Winter Roof −8−  投稿者:Matsurugi


   第7話 …………、変わりなき死(後編)



 そして、俺はその約束を守ることができなかった。国境の果て、長い防波堤の続く海岸線で、みさき先輩は撃たれて死んだ。

 撃ったのは多国籍軍の兵士だった。彼は国境線を走る俺たちの名前を叫んだ。俺は軍にいた経験からなにも学んでいなかったことをその時に知る。俺たちは琥珀の中に閉じこめられた小さな化石にすぎなかったのだ。俺が銃を持っていることも、俺たちの名前や行動の意味も、彼らは知っていたのだ。先輩を撃った兵士の胸には、S・NIYIMIと書かれていた。
 彼はヘルメット越しに表情を隠してみさきは自分のものだ、といった。僕が彼女の胸に記した文字を君は見なかったのか?

 撃たれたとき、先輩は俺の方を見て微かに微笑んだ。雪原に赤い血痕が散らばったときも、いつもと同じ優しい微笑みだった。いつもと違う風だね、と先輩が言った。海の向こうから吹いてくる風を受けながら。
 きっと遠い彼方の夏を運んできたんだね。私の知っている風と同じ、でもそれとは違う場所からの夏の風。ずっと前に、小さいころに絵本で見たんだよ、夏の、風景。今でも、はっきりと……私の目に、映ってるよ……。浩平君、見せてくれたんだよね……ありがとう。
 浩平君、私……こうなることを知っていたんだよ。でもね……もうこれで、私は、誰にも所有されないから。私は、自由に……なれるから。私は……ひとりで……歩いていけるから……哀しまないでね……。
 胸の琥珀が割れて、青い花がみるみる壊れてゆく。
 どうしてだ? どうして先輩が死ななけりゃならないんだ? 先輩は夏の風が知りたかっただけなのに。俺はただ人を殺したくなかっただけなのに。
 俺たちは何故剥奪されなければならないんだ?
 多国籍軍が、先輩を撃った兵士が先輩の硬く閉ざした躰を銃の先端で開いてゆく。ほらね、みてごらん。僕が記した文字だよ。暗闇で、何も知らないまま育ったこの子に僕がつけた、聖痕だ。この子は僕が所有するために暗闇に閉じこめていたんだ。世界のなにものにも侵されることのないように。世界の汚れを見ることなく純粋でいられるようにとね。一度はなくしてしまったけど。この子が隠れていてもわかるようにと、こうして徴をつけておいたんだ。やっとこの手に取り戻すことができた……
 先輩の綺麗な胸が白い雪に侵されてゆく。
 完遂されない世界戦争に打ちのめされてゆく。沈黙。語るべき言葉はない。
 俺は銃を取り出す。ゆっくりと銃口を、先輩を侵している存在に向ける。殺したくない。俺は殺したくなんか、戦いたくなんかなかった。俺は何度も引き金をひく。衝撃が腕を痺れさせ、意識を後退させてゆく。
 俺は好きでいたかった。ずっとそばにいたかった。みさき先輩、先輩にいつかほんとの夏を見せたかった。

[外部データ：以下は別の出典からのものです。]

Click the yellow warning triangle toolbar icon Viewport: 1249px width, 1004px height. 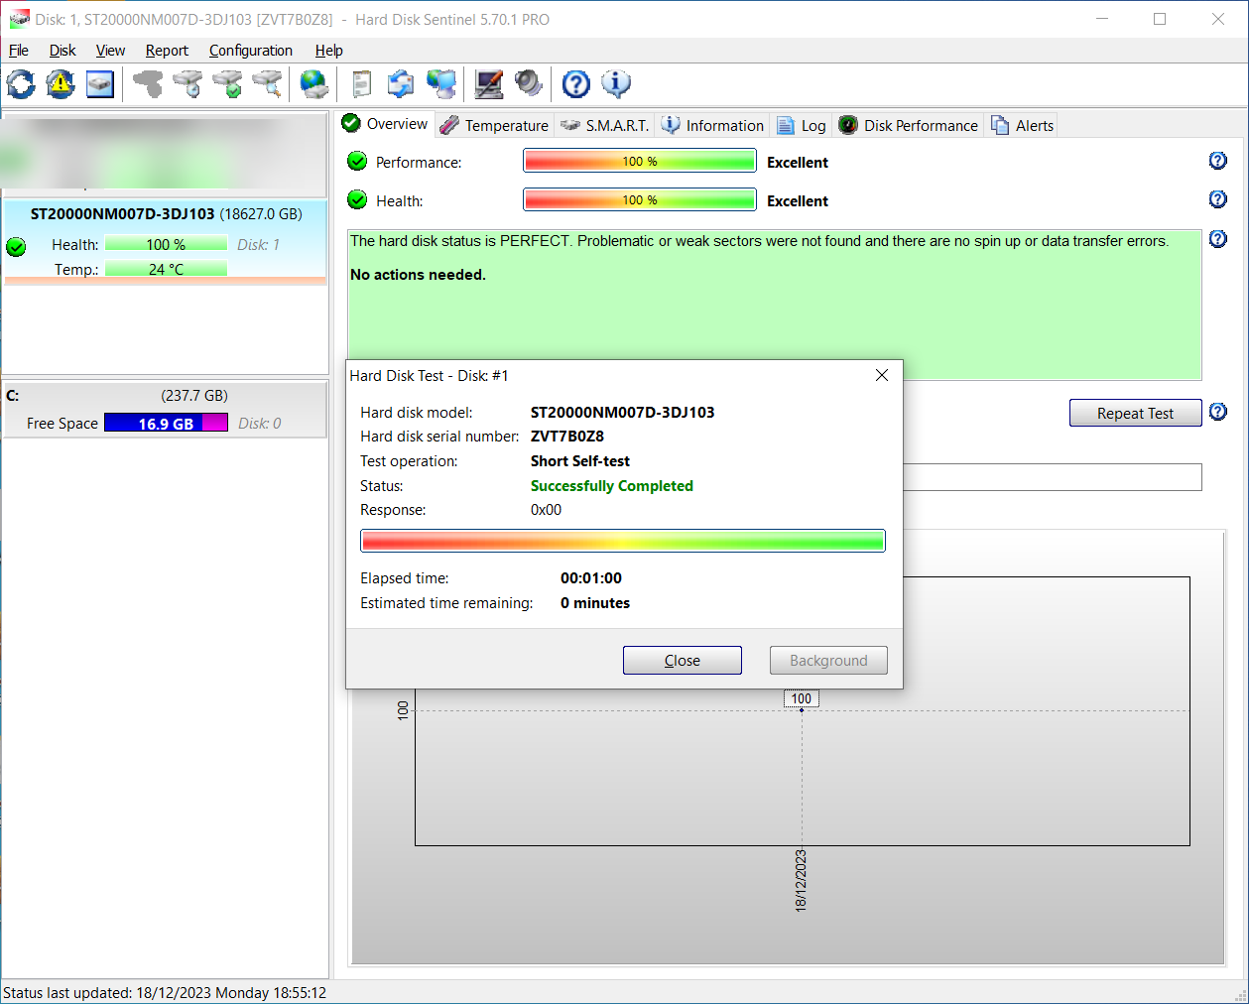click(x=61, y=84)
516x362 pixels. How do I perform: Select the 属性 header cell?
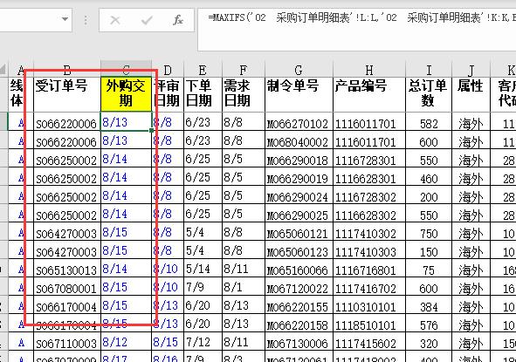click(471, 94)
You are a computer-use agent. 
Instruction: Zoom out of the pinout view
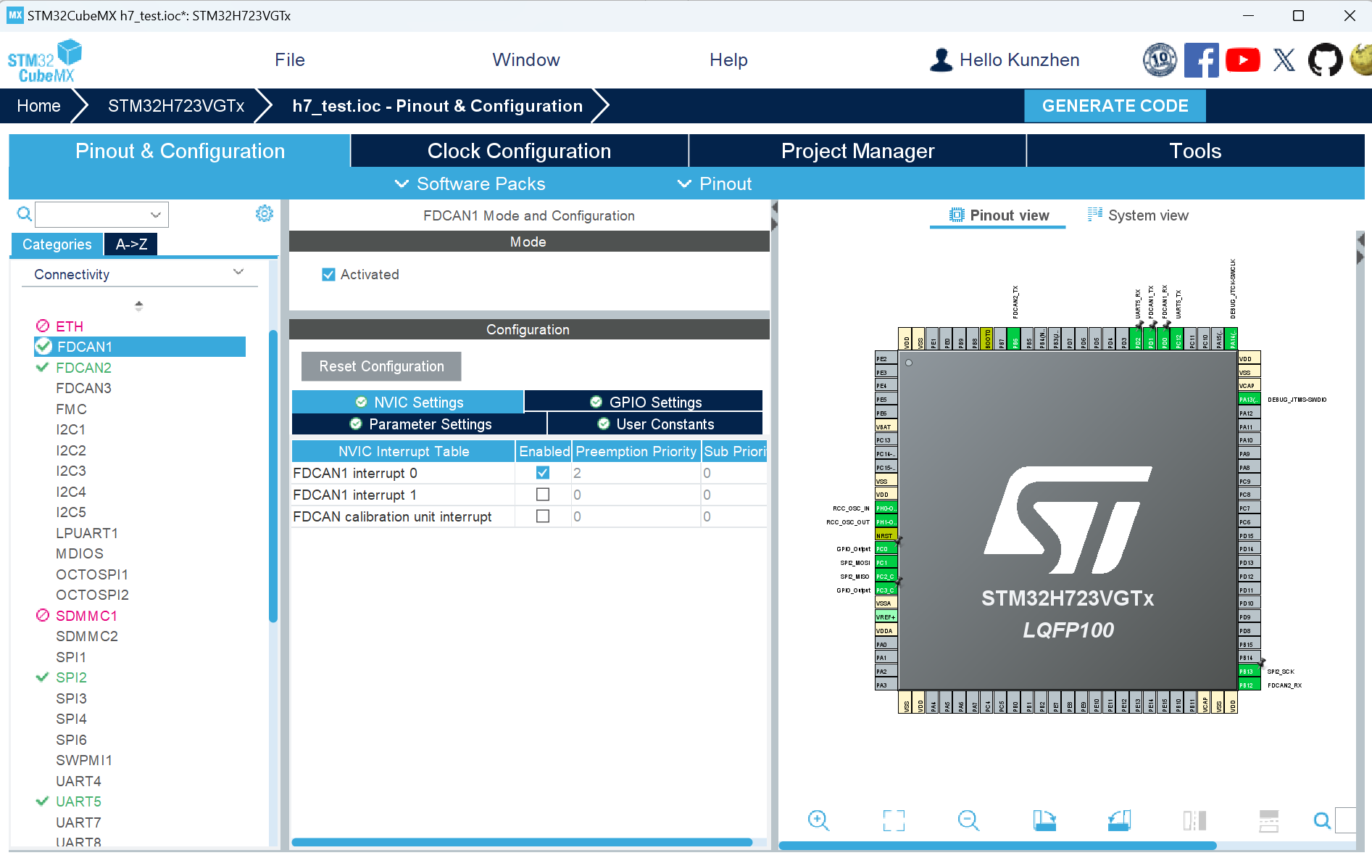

 そして俺は生き残り、癒しようもなく開いたままの傷を抱えて、雪に閉じこめられた冬の屋上で、放課後を過ごしてゆく。屋上のフェンスは硬く冷たい鉄格子のようにまわりを包囲し、俺は沈黙のなかで、先輩がひとつだけの冷たく固い扉を開ける、失われた瞬間を待ち続ける。

 一度だけ、扉が開いた。そこには見たことの無い大きな犬を連れた老人が立っていた。
 彼は奇妙なアクセントで、みさきは海に還した、と言った。
 今頃は海流に乗って、夏の岸辺にたどりついている頃さ……
 俺はこぼれる涙を止めることができなかった。俺たちが選んだ道は罪と死がその糧だった。けれどその上には永遠に輝く小さな魂が光っている。俺は外部を経験し、世界に帰還した。
 俺は忘却の名のもとに、それをおしやることができない。俺は、俺が経験した外部を俺の存在の根底に組みこまなければならない。けれど、そんな物語をどうやって紡ぎ出せばいいというのか。
 浩平君、私は自分を惜しんだりは、しないよ。浩平君が望むなら、私の全てを、浩平君にあげる。
 ……哀しまないでね。自由を畏れないでね……空に、飛び立ってね……

 先輩が唱えた夏の物語のように、俺を眠りに誘う物語を俺は俺の内側に探し続けている。死は存在する。俺は死を求めながらも、それにあらがい生を生き続けている。先輩がこの世界にいることを放棄しなかったように。どんなことがあっても先輩が笑顔を決して忘れなかったように。